题目链接
题解
题意真是鬼畜= =
意思就是说我们应先将一个串的所有后缀都插入之后再插入这个串,产生代价为其到上一个后缀的距离
我们翻转一下串,转化为前缀,就可以建(trie)树来解决了
建好(trie)后单独取出单词节点,贪心先往子树小的节点编号即可
#include<algorithm>
#include<iostream>
#include<cstring>
#include<cstdio>
#include<queue>
#include<cmath>
#include<map>
#define Redge(u) for (int k = h[u],to; k; k = ed[k].nxt)
#define REP(i,n) for (int i = 1; i <= (n); i++)

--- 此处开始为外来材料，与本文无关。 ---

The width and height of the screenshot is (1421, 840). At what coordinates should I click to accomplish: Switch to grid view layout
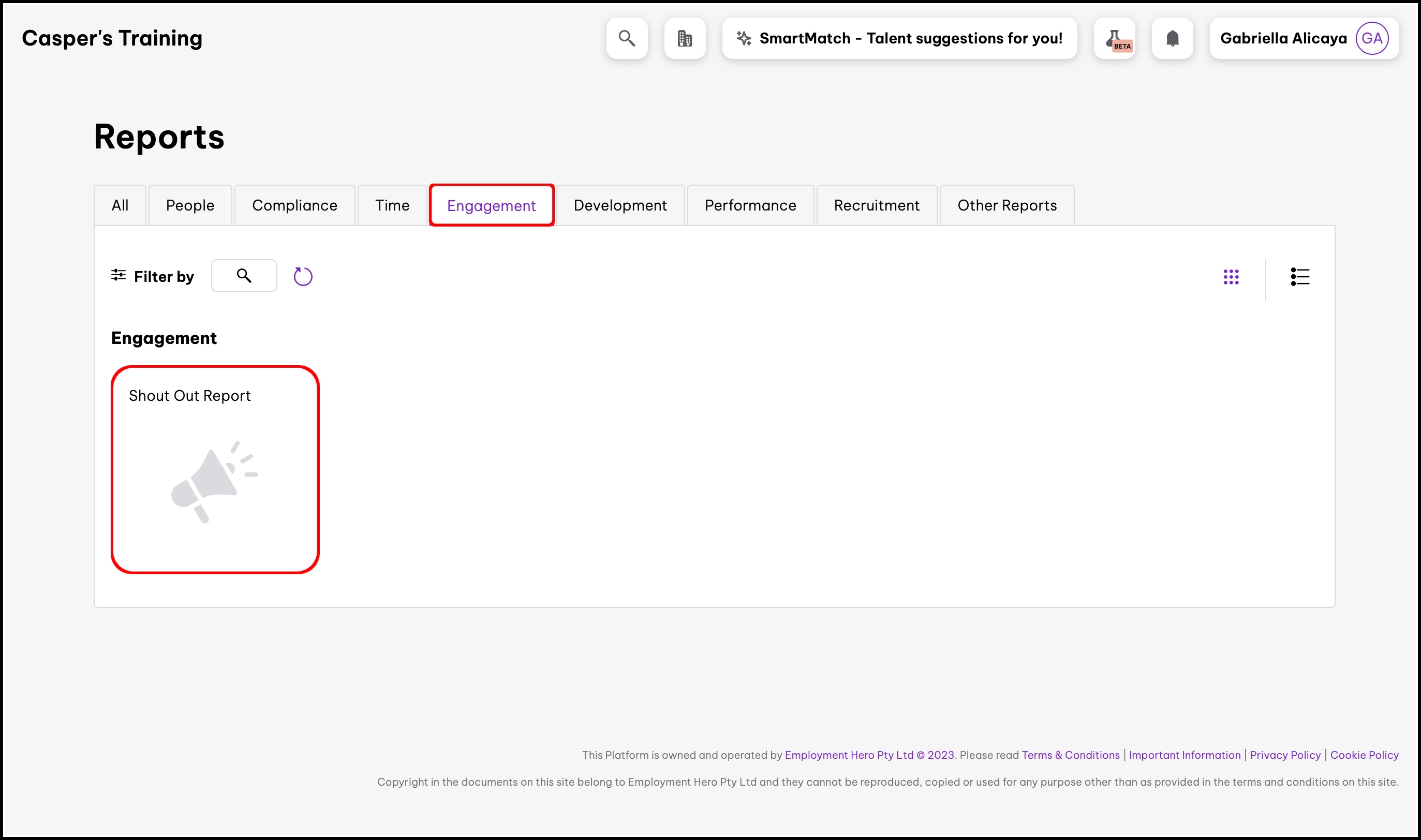(x=1231, y=277)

#define mp(a,b) make_pair<int,int>(a,b)
#define cls(s) memset(s,0,sizeof(s))
#define cp pair<int,int>
#define LL long long int
using namespace std;
const int maxn = 100005,maxm = 600005,INF = 1000000000;
inline int read(){
int out = 0,flag = 1; char c = getchar();
while (c < 48 || c > 57){if (c == '-') flag = -1; c = getchar();}
while (c >= 48 && c <= 57){out = (out << 3) + (out << 1) + c - 48; c = getchar();}
return out * flag;
}
char s[maxm];
int n,ch[maxm][26],fail[maxm],last[maxm],tag[maxm],cnt;
void ins(int x){
int u = 0,len = strlen(s + 1),id;
reverse(s + 1,s + 1 + len);
for (int i = 1; i <= len; i++){
id = s[i] - 'a';
u = ch[u][id] ? ch[u][id] : (ch[u][id] = ++cnt);
}
tag[u] = x;
}
LL ans;
int now,id[maxm],fa[maxm],siz[maxm];
priority_queue<cp,vector<cp>,greater<cp> > son[maxm];
void dfs1(int u){
siz[u] = tag[u] > 0;
for (int i = 0; i < 26; i++){
if (!ch[u][i]) continue;
fa[ch[u][i]] = tag[u] ? u : fa[u];
dfs1(ch[u][i]);
siz[u] += siz[ch[u][i]];
}
if (tag[u]) son[fa[u]].push(mp(siz[u],u));
}
void dfs2(int u){
if (tag[u]){
id[u] = ++now;
ans += id[u] - id[fa[u]];
}
while (!son[u].empty()){
int to = son[u].top().second; son[u].pop();
dfs2(to);
}
}
int main(){
n = read();
REP(i,n){
scanf("%s",s + 1);
ins(i);
}
dfs1(0);
dfs2(0);
printf("%lld
",ans);
return 0;
}